Let me start this blog post by asking you a question.
Q. When was the last time you looked at your redundancy?
Yes, this is a very vague question because there’s a lot of interpretation you can put into it. Even though it’s very valid to think about your personal redundancy (who can fill in for you in the workplace), I’m writing about the technical redundancy, in the broadest sense.
The Reason
Before I dig in, why this post? Well, last week a data center in the Netherlands caught fire. You can read more about it here (in Dutch, but your browser should be able to translate it). In short, a fire at the power station of this data centre took it all down. At the time of writing, there was no data loss nor personal harm. But all servers and with that, services, are down. And still are, 5 days later.
There are a number of clients named in the articles you can find online. I’m not going to name any of them here. But these clients reported that one or more of their services were down, which disrupted their daily operations.
Now, many of the clients named may not even have been aware they were using that data centre; they were using a service offered by a third-party provider. I genuinely do not know if those providers offer redundancy. But if they do, apparently, their clients did not use it.
What is redundancy
Quite simply, it’s the ability to continue working during an outage. In the past, many IT companies with all their servers in their own buildings had an emergency diesel power system outside. When the power went down, the system outside started working, and everyone could go on. Between power going down and coming back up, UPSs (Uninterruptible Power Supplies) would take over to keep the power on.
The same goes for your databases. At some point, you need to perform maintenance. But you do not want the data to go offline. In this case, redundancy can mean the ability to do this without interruption for your end users. With SQL Server, you can achieve this with a High Availability Disaster Recovery setup. This also helps when a server unexpectedly goes down: this setup will detect it, reroute all traffic to a working server, and end-users will hardly notice anything.
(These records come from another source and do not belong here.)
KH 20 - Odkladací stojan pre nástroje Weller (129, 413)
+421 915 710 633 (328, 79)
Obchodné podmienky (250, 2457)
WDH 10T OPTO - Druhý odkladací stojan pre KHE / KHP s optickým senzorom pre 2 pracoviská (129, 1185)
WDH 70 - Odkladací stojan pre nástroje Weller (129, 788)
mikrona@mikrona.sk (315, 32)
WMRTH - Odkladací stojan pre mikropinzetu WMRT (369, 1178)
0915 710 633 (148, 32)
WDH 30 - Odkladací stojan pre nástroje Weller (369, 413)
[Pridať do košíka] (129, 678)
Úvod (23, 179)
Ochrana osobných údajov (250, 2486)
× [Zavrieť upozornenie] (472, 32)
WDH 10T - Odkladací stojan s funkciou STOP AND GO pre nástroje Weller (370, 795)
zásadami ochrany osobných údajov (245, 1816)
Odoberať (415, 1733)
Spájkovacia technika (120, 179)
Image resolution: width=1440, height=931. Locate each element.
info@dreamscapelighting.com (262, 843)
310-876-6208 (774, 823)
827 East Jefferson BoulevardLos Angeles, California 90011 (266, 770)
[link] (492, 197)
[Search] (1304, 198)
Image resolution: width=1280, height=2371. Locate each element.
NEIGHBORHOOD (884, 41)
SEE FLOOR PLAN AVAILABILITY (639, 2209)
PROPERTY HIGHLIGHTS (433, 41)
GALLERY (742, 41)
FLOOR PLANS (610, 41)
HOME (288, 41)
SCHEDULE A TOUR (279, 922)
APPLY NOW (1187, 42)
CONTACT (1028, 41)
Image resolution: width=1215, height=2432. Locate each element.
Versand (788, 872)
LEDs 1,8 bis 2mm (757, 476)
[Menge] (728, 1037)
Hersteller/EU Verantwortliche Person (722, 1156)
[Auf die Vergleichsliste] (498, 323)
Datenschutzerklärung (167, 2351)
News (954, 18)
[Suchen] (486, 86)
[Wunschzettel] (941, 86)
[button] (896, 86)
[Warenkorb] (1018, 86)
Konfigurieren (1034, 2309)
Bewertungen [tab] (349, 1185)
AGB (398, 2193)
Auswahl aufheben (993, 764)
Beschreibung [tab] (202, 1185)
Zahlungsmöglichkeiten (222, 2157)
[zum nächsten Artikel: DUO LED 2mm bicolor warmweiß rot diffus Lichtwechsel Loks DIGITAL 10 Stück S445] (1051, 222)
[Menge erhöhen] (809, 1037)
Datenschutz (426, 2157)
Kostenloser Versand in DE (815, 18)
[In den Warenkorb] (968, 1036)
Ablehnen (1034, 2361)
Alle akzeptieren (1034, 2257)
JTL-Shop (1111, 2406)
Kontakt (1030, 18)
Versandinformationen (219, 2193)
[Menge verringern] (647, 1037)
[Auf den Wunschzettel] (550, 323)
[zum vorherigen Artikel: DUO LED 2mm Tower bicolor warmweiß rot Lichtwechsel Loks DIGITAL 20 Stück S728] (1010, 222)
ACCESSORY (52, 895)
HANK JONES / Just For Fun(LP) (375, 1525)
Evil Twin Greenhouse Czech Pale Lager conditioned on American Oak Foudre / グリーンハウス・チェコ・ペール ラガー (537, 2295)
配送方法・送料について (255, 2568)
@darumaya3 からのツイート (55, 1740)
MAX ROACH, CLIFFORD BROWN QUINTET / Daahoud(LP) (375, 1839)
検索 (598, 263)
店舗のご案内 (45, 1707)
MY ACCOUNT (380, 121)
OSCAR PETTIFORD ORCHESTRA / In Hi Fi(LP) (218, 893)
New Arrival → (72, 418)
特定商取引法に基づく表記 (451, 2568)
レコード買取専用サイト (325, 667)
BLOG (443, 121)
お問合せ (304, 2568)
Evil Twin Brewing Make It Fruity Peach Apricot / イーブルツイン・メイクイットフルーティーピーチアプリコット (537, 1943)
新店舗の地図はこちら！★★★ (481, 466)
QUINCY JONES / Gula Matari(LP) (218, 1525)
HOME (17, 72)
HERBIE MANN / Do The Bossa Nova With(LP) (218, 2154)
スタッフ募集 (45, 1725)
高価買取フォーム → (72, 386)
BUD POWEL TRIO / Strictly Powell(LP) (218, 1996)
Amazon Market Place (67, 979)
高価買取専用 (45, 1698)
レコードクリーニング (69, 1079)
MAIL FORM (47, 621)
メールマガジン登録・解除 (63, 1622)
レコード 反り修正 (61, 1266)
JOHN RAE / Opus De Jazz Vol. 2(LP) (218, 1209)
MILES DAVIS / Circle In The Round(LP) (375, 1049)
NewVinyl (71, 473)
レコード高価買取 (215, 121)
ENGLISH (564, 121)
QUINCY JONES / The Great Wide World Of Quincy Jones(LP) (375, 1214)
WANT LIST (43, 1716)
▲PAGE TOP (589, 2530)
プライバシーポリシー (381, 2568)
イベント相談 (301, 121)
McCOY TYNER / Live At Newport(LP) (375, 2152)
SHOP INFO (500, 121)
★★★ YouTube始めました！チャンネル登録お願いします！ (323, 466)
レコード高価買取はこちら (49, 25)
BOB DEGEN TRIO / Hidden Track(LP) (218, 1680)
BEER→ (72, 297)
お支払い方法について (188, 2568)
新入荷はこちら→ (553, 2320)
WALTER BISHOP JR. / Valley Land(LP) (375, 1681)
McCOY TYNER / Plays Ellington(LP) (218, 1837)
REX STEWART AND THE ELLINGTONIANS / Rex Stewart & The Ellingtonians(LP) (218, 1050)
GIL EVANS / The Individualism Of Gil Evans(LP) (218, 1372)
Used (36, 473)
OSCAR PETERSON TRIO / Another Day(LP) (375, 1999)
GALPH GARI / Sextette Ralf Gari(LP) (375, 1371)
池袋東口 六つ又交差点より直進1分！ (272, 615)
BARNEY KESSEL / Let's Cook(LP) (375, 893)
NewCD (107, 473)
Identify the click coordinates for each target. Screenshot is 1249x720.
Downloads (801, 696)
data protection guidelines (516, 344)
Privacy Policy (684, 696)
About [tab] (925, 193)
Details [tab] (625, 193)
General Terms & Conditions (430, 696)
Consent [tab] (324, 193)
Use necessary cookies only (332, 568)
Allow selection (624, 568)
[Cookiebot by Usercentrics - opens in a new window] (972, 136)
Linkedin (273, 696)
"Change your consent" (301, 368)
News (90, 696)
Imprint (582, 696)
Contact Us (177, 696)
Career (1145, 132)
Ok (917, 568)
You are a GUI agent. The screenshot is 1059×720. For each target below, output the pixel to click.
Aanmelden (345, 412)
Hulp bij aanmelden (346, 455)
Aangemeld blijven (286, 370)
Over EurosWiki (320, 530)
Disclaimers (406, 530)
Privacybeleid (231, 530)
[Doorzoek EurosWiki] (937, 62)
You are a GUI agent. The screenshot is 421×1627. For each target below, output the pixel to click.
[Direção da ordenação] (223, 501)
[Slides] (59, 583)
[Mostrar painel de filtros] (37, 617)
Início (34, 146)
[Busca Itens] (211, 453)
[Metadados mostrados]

The thing is, it won’t help you when everything is in the same building, and that building is deprived of power.
Business continuity
You can also describe this as business continuity: how much of your company keeps running if or when a specific service goes offline. What is the impact when this happens, and what are your alternatives?
The other side of the coin is: how much are you willing to invest in this? A second location with separate power, different internet connections, etcetera will cost more. But it can save you in the event of a disaster.
As you know, the chances of a data centre going down are not zero. But it’s not a weekly occurrence either. This is something to take with you into the investment-versus-continuity equation. I can’t do that for you; I can only urge you to check if you did.
The hyperscalers
Now, when you start using the current global hyperscalers (Microsoft, AWS, Google), many of their services offer some form of redundancy. I’m using Microsoft in my example as I’m the most familiar with it, but it’s more or less the same with the others.
For instance, when you deploy databases or storage accounts, you can choose between local, zone, and geo redundancies. This means your service either runs in three different racks, in three different buildings or in two different locations (at least 500ish kilometres apart). You need to realise that more redundancy will cost more money.
The global hyperscalers have infrastructure across multiple regions, making it relatively easy for them to offer this redundancy. For more local companies, it’s much harder. The local redundancy usually works, but the zone will be much harder. Let alone global.
Now, your local data centre cannot compete with this scale. And they’re not supposed to. It’s not their use case.
Your third-party supplier
However, if you’re using an online service (regardless of which one), you may want to ask them how they handle redundancy. Especially, how they handle data centre outages. Because, as the article at the beginning of this post has shown, it’s a real possibility that the data centre goes down. And you need to be aware of how your service will suffer when that happens.
Redundancy usually comes at an extra cost. At that point, you need to do a calculation. What’s your value of business continuity? How much are you willing to pay extra to avoid a mention in a newspaper or online article?
My advice
Check with your suppliers whether they offer redundancy and, if so, how it works. It will cost money, but you can do the maths yourself to see if it’s worth it. For example, I’m using a local data centre to store my personal backups. Data I prefer not to lose if my laptop fails. But it’s not critical enough to require 24/7 access.
If you’re running on Azure, for instance, check your resource configuration; zone redundancy isn’t that expensive and will save you if one building goes offline.